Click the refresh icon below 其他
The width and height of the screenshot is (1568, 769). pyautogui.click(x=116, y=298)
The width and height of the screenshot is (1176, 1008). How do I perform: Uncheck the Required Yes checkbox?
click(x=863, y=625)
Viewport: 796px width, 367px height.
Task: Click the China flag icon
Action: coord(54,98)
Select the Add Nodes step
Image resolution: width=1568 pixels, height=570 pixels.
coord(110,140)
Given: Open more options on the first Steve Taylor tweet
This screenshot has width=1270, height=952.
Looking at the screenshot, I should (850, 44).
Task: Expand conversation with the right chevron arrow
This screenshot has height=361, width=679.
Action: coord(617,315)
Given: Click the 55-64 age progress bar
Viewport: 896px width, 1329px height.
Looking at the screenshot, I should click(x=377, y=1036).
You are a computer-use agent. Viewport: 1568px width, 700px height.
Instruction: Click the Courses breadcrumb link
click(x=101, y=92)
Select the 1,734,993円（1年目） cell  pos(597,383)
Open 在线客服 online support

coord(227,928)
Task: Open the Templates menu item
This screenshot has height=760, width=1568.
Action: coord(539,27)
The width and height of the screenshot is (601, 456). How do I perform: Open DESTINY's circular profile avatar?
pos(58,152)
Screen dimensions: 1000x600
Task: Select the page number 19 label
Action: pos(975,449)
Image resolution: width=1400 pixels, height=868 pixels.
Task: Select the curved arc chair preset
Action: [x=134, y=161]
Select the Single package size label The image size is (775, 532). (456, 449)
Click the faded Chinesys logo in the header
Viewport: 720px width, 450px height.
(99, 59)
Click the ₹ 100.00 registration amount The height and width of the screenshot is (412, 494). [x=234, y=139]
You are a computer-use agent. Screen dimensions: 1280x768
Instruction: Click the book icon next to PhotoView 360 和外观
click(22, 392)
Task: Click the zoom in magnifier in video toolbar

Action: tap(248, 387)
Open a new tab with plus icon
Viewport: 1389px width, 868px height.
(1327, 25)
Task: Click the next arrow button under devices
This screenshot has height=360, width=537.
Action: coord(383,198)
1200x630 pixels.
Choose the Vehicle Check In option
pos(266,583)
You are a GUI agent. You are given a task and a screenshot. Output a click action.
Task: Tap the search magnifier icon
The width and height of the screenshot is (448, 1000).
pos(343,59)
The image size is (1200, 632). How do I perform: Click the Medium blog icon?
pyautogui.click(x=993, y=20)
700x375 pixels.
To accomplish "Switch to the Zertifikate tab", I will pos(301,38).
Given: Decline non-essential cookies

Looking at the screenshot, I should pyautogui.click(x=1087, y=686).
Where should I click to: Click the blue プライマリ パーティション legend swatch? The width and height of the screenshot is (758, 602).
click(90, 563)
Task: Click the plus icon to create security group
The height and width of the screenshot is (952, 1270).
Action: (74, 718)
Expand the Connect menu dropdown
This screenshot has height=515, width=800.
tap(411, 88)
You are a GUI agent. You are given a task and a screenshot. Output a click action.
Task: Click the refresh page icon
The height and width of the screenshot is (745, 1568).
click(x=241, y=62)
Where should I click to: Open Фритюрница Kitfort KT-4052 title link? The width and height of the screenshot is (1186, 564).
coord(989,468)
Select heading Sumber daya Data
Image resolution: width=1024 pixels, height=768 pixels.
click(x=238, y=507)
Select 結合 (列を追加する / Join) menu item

--*--

● Stated exercise
Reproduce the listing above with every instance of "magnifier" changed to "magnifying glass", keeping everything else the same.

● Completed task
Click the refresh icon below 其他
The width and height of the screenshot is (1568, 769). pyautogui.click(x=116, y=298)
The width and height of the screenshot is (1176, 1008). How do I perform: Uncheck the Required Yes checkbox?
click(x=863, y=625)
Viewport: 796px width, 367px height.
Task: Click the China flag icon
Action: coord(54,98)
Select the Add Nodes step
Image resolution: width=1568 pixels, height=570 pixels.
coord(110,140)
Given: Open more options on the first Steve Taylor tweet
This screenshot has width=1270, height=952.
Looking at the screenshot, I should (850, 44).
Task: Expand conversation with the right chevron arrow
This screenshot has height=361, width=679.
Action: coord(617,315)
Given: Click the 55-64 age progress bar
Viewport: 896px width, 1329px height.
Looking at the screenshot, I should click(x=377, y=1036).
You are a computer-use agent. Viewport: 1568px width, 700px height.
Instruction: Click the Courses breadcrumb link
click(x=101, y=92)
Select the 1,734,993円（1年目） cell  pos(597,383)
Open 在线客服 online support

coord(227,928)
Task: Open the Templates menu item
This screenshot has height=760, width=1568.
Action: coord(539,27)
The width and height of the screenshot is (601, 456). How do I perform: Open DESTINY's circular profile avatar?
pos(58,152)
Screen dimensions: 1000x600
Task: Select the page number 19 label
Action: pos(975,449)
Image resolution: width=1400 pixels, height=868 pixels.
Task: Select the curved arc chair preset
Action: [x=134, y=161]
Select the Single package size label The image size is (775, 532). (456, 449)
Click the faded Chinesys logo in the header
Viewport: 720px width, 450px height.
(99, 59)
Click the ₹ 100.00 registration amount The height and width of the screenshot is (412, 494). [x=234, y=139]
You are a computer-use agent. Screen dimensions: 1280x768
Instruction: Click the book icon next to PhotoView 360 和外观
click(22, 392)
Task: Click the zoom in magnifying glass in video toolbar

Action: tap(248, 387)
Open a new tab with plus icon
Viewport: 1389px width, 868px height.
(1327, 25)
Task: Click the next arrow button under devices
This screenshot has height=360, width=537.
Action: coord(383,198)
1200x630 pixels.
Choose the Vehicle Check In option
pos(266,583)
You are a GUI agent. You are given a task and a screenshot. Output a click action.
Task: Tap the search magnifying glass icon
The width and height of the screenshot is (448, 1000).
pos(343,59)
The image size is (1200, 632). How do I perform: Click the Medium blog icon?
pyautogui.click(x=993, y=20)
700x375 pixels.
To accomplish "Switch to the Zertifikate tab", I will pos(301,38).
Given: Decline non-essential cookies

Looking at the screenshot, I should pyautogui.click(x=1087, y=686).
Where should I click to: Click the blue プライマリ パーティション legend swatch? The width and height of the screenshot is (758, 602).
click(90, 563)
Task: Click the plus icon to create security group
The height and width of the screenshot is (952, 1270).
Action: (74, 718)
Expand the Connect menu dropdown
This screenshot has height=515, width=800.
tap(411, 88)
You are a GUI agent. You are given a task and a screenshot. Output a click action.
Task: Click the refresh page icon
The height and width of the screenshot is (745, 1568).
click(x=241, y=62)
Where should I click to: Open Фритюрница Kitfort KT-4052 title link? The width and height of the screenshot is (1186, 564).
coord(989,468)
Select heading Sumber daya Data
Image resolution: width=1024 pixels, height=768 pixels.
click(x=238, y=507)
Select 結合 (列を追加する / Join) menu item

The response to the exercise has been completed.